一般講演(ポスター発表) PB3-042 (Poster presentation)

砂礫性節足動物の分布に対するダムの影響

*松平将典,赤坂卓美,石山信雄,山中聡,中村太士(北大・農)

砂礫河原(以下、河原)は、出水攪乱による土砂の移動・堆積の結果、形成される河川特有の地形であり固有の動物群集を育む環境である。ダムによる自然流況の改変は、河原の質の変化を通して、河原に生息する動物群集に何らかの影響を与えている可能性があるものの、その影響はほとんど明らかになっていない。

そこで本研究では、ダムが砂礫性節足動物に与える影響を検証するために1)ダムの有無と河原の質、2)河原の質と砂礫性節足動物の個体数の関係をそれぞれ明らかにした。2013年7月、北海道十勝地方のダム河川と自然河川(各2河川)の各10か所の河原でオサムシ科甲虫とクモ類を採集した。河原の質として礫のはまり度と大きさを記録した。これらの環境要因のうち、ダムの影響を受けていたのは礫のはまり度のみであり、ダム河川で高い値を示した。これはダムによる流況の安定化によって、細粒土砂の河原への堆積が促進されたためだだと考えられる。次に、両分類群の個体数は礫の大きさと正の相関があった。
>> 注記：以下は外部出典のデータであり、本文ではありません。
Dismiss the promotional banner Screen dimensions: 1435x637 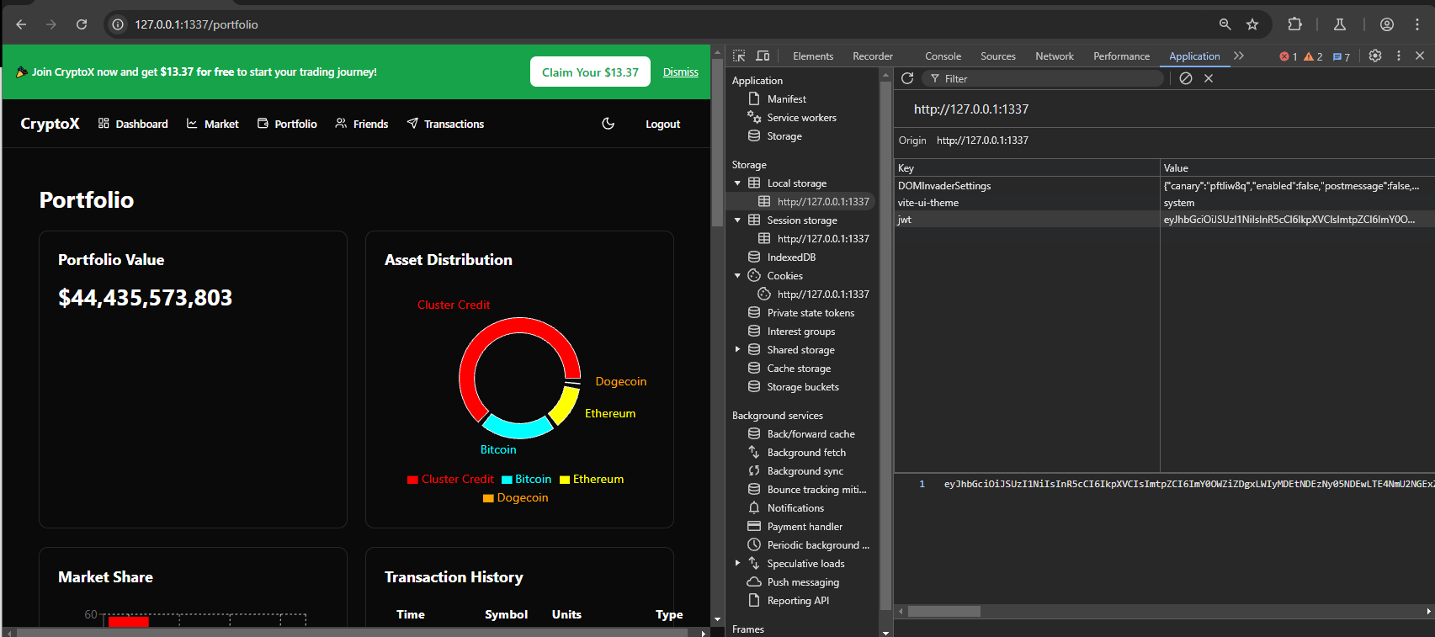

大礫が節足動物の日中の隠れ家として機能していたためだと考えられる。礫のはまり度に関しては、両分類群で逆の傾向を示した。オサムシ科甲虫は下に凸の関係が認められた。これは砂礫地・砂地の両極端の環境を好む種群の増加と関係しているかもしれない。一方で、クモ類は上に凸の関係が認められた。これは羽化水生昆虫を礫の隙間に隠れて捕獲する、砂礫性クモ類特有の性質に起因すると考えられた。つまり、流況の安定化に伴い、餌となる水生昆虫が増加する一方で、採餌に好適な隠れ家が減少していくために、中程度のはまり度で個体数が高かったと考えられる。

これらの結果から、ダムは自然流況を改変し、砂礫性節足動物の生息環境を変化させることで、その個体数に影響を与えている可能性が示唆された。